The new normal

in Weekend Experiences2 years ago (edited)

The lights flickered once then went out and the room went dark; power failure. I took the opportunity to light candles and enjoyed the low-light ambiance until I went to bed.

Morning came, but the power didn't which seemed odd. I worked around it, used the gas burner on the stove to boil water for coffee, and went about my day until a couple hours later I decided to check what was happening with the power which still hadn't come back. My laptop turned on as it had battery-power but no websites worked. I checked my phone and the same, no signal. That's when I wandered downstairs to the street to see if I could catch some information.

The streets were full of people just like me, curious and looking for answers, and small groups had formed within which information was exchanged. I overheard something about an electromagnetic pulse but didn't know what it meant. I also heard that the power might be out for a while. A long while.

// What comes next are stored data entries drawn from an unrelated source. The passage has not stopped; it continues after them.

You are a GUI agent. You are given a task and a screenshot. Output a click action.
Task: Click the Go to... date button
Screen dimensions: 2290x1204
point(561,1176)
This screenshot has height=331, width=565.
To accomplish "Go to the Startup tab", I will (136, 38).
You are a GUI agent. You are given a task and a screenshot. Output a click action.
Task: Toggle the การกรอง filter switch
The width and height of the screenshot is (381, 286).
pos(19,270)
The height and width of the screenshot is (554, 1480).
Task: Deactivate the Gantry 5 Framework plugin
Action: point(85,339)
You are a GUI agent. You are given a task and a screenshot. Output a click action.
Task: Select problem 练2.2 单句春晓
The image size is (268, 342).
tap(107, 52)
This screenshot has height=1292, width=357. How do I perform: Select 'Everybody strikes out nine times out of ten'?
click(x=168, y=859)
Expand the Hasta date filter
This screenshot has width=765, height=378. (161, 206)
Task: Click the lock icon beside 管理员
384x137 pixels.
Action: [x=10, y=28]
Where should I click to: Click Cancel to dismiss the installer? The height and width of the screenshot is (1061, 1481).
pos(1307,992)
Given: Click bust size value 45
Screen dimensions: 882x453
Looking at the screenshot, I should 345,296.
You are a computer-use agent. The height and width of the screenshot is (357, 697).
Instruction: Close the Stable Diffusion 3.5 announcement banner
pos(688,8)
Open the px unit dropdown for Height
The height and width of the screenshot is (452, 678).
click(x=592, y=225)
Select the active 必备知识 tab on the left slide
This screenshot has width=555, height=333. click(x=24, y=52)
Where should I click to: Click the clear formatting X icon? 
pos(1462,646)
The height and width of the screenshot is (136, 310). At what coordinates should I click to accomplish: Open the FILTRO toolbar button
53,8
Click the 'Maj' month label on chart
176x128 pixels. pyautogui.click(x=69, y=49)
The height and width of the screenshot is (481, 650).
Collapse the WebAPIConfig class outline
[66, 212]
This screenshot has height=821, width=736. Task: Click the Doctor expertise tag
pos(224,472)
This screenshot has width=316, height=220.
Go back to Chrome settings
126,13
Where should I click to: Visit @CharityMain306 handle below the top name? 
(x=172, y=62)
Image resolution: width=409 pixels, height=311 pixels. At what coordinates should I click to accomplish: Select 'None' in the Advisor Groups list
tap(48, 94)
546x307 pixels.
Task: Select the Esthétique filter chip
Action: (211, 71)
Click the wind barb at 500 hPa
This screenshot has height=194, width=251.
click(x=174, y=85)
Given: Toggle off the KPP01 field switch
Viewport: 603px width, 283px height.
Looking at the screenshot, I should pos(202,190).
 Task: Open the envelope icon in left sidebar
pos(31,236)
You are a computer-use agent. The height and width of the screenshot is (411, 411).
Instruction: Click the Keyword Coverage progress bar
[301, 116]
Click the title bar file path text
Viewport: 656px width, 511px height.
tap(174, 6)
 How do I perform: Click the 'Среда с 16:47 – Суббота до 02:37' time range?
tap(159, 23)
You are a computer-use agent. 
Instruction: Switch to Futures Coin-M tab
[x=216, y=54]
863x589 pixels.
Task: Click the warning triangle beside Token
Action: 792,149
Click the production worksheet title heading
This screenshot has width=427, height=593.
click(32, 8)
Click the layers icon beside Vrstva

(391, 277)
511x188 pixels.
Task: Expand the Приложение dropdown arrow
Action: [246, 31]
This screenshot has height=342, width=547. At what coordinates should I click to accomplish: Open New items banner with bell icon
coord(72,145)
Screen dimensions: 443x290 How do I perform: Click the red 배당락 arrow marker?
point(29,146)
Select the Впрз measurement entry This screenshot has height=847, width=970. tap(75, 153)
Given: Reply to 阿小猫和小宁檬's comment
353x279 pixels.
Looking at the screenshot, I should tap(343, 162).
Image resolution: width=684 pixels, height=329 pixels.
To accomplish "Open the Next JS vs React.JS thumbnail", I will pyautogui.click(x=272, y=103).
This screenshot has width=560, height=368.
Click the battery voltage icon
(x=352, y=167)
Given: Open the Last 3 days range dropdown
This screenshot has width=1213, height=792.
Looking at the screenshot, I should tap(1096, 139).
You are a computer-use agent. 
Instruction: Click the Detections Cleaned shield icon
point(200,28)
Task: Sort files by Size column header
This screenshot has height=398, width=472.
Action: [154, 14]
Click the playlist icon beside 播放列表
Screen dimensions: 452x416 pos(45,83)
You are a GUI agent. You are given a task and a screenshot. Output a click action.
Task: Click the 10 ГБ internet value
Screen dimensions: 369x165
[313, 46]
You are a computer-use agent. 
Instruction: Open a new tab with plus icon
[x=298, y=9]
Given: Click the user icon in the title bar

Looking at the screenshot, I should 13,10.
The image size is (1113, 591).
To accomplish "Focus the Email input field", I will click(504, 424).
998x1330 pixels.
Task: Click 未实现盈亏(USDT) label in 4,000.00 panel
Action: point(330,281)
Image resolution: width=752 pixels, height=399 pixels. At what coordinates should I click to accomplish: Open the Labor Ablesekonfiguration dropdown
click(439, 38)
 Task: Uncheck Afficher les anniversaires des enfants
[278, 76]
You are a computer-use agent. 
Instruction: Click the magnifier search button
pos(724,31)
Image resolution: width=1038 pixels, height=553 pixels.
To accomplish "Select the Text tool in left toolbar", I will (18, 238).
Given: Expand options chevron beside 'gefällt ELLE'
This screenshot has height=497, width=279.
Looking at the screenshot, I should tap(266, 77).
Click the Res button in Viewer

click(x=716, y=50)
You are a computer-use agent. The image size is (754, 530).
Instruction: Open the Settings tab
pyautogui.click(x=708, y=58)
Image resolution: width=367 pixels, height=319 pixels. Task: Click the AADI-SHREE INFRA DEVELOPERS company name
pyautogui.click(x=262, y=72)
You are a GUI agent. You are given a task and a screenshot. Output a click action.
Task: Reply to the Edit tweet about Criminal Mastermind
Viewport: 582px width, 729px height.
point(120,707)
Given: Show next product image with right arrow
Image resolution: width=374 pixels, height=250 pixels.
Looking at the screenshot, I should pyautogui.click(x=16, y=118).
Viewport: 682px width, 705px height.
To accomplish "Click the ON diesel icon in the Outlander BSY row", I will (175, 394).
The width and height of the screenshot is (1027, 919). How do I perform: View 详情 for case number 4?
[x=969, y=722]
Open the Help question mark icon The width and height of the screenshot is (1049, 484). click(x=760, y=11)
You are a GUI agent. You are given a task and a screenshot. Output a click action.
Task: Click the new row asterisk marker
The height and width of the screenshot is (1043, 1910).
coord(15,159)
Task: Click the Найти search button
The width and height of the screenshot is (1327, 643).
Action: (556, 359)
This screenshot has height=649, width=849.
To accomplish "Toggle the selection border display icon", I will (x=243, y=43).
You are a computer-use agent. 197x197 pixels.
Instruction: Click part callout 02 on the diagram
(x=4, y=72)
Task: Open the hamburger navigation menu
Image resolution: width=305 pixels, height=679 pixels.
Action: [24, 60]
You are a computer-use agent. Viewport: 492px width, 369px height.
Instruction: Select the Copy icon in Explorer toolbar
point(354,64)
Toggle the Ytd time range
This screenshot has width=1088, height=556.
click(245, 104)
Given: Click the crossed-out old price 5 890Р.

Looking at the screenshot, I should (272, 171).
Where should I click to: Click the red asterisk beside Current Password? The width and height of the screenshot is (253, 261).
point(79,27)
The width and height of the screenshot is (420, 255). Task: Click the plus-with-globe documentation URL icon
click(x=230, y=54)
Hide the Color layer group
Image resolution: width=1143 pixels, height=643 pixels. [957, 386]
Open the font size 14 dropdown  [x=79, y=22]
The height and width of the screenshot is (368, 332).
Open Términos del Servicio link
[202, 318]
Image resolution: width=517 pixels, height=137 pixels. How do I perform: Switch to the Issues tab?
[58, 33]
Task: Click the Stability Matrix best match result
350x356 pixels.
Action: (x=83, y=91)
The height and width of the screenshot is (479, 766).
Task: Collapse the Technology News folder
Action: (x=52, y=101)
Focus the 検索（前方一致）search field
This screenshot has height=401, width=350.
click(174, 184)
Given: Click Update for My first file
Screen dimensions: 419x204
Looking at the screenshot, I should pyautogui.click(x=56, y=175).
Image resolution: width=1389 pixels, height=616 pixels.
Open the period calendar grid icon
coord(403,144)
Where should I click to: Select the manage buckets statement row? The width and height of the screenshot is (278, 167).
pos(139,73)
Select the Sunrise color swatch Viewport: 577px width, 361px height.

As I wandered I felt the mood shifting as that news rippled outward and, before long, I decided it was time to get off the street. I'd not seen any violence but there was an undertone of...distress and uncertainty. Maybe it was fear. I didn't feel safe.


It's been three years since that day and, sitting here surrounded by such natural beauty, it seems almost unreal that things had escalated the way they did.

The looting began more quickly than I'd thought it would as the fear of going without basic necessities settled upon people.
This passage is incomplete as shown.